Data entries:
----

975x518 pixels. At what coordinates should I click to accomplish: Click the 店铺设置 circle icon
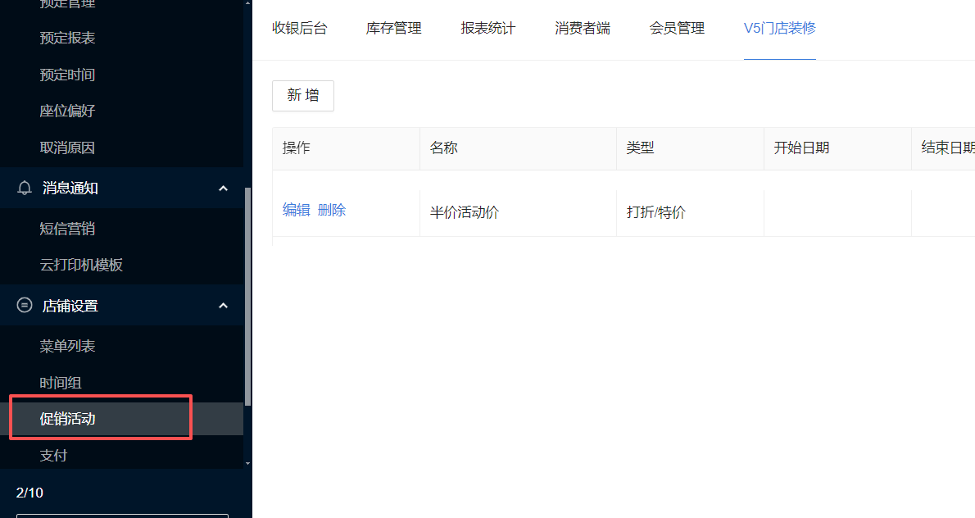click(x=25, y=306)
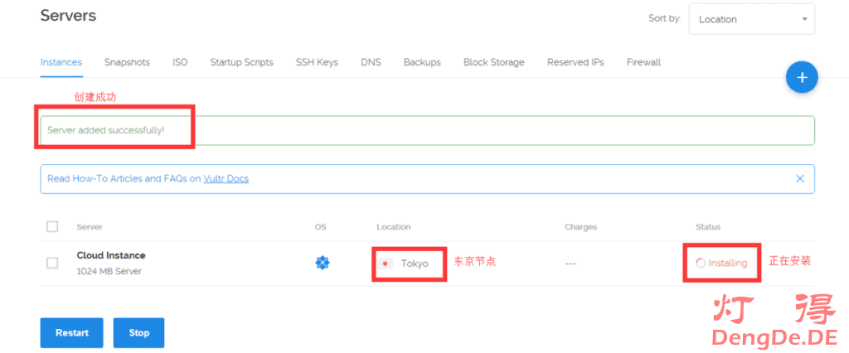Go to the Startup Scripts tab
Image resolution: width=849 pixels, height=353 pixels.
241,62
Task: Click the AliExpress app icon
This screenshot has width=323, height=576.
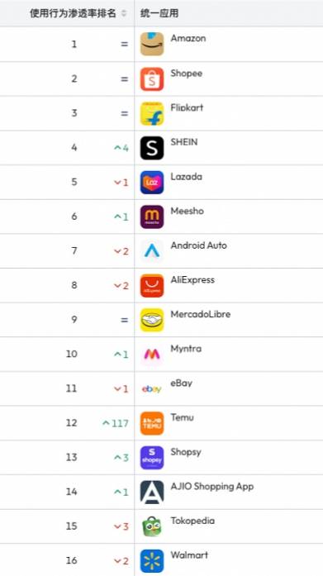Action: [152, 285]
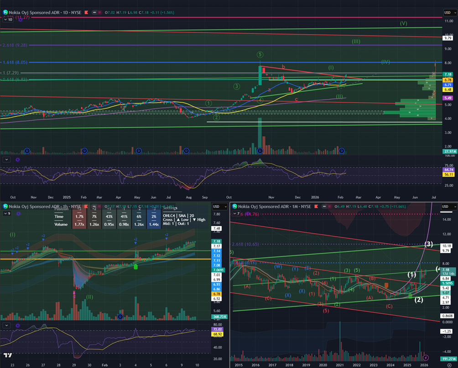Click the 7.18 current price label on daily axis

coord(448,74)
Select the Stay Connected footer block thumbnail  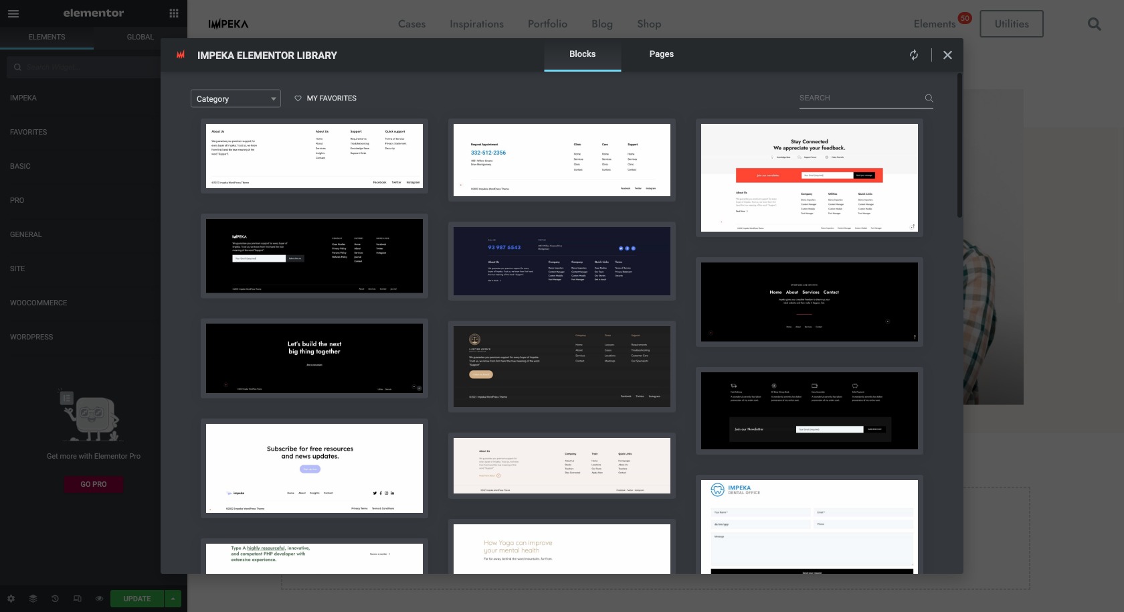[809, 177]
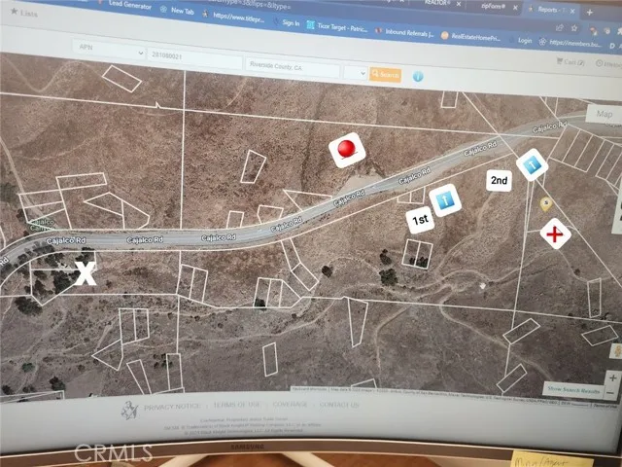Click the red cross marker on the map
622x467 pixels.
click(x=555, y=234)
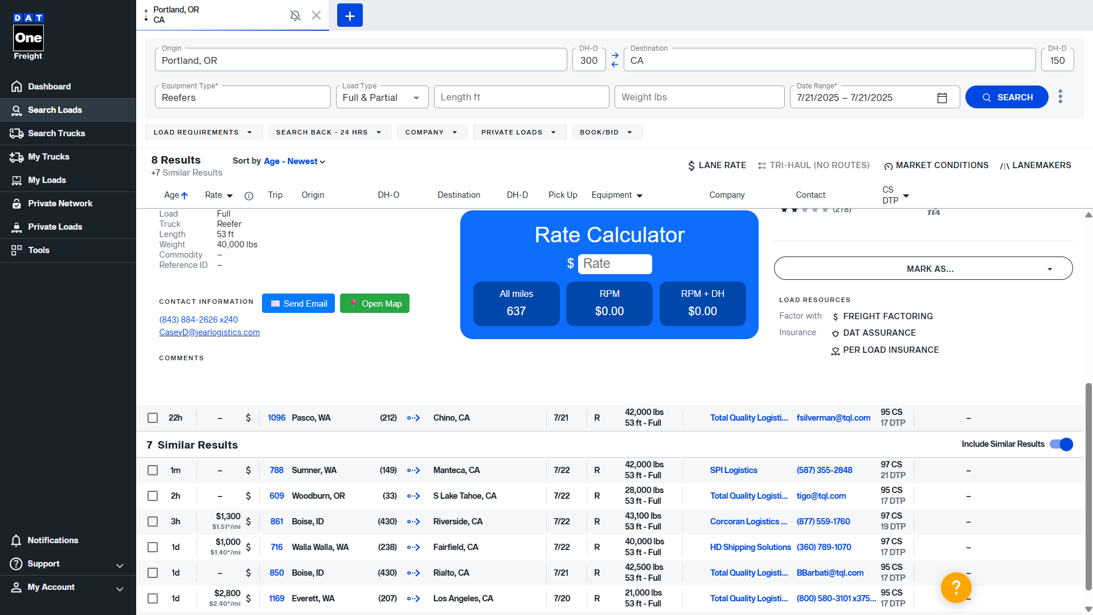
Task: Turn off Include Similar Results toggle
Action: pos(1061,444)
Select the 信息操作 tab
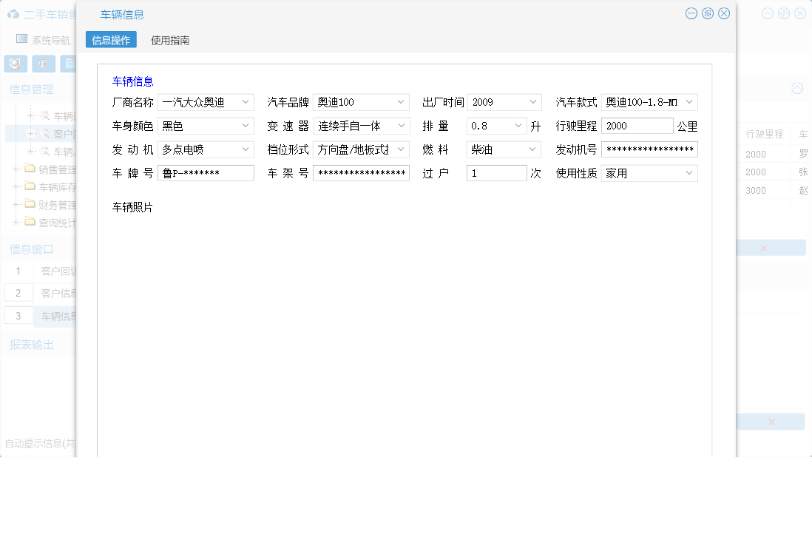The width and height of the screenshot is (812, 551). pyautogui.click(x=111, y=39)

----

SHORT EXERCISE: From the material above, copy each line that contains the word "icon".

SOLUTION FOR THIS TASK:
975x518 pixels. At what coordinates should I click to accomplish: Click the 店铺设置 circle icon
Task: Click the AliExpress app icon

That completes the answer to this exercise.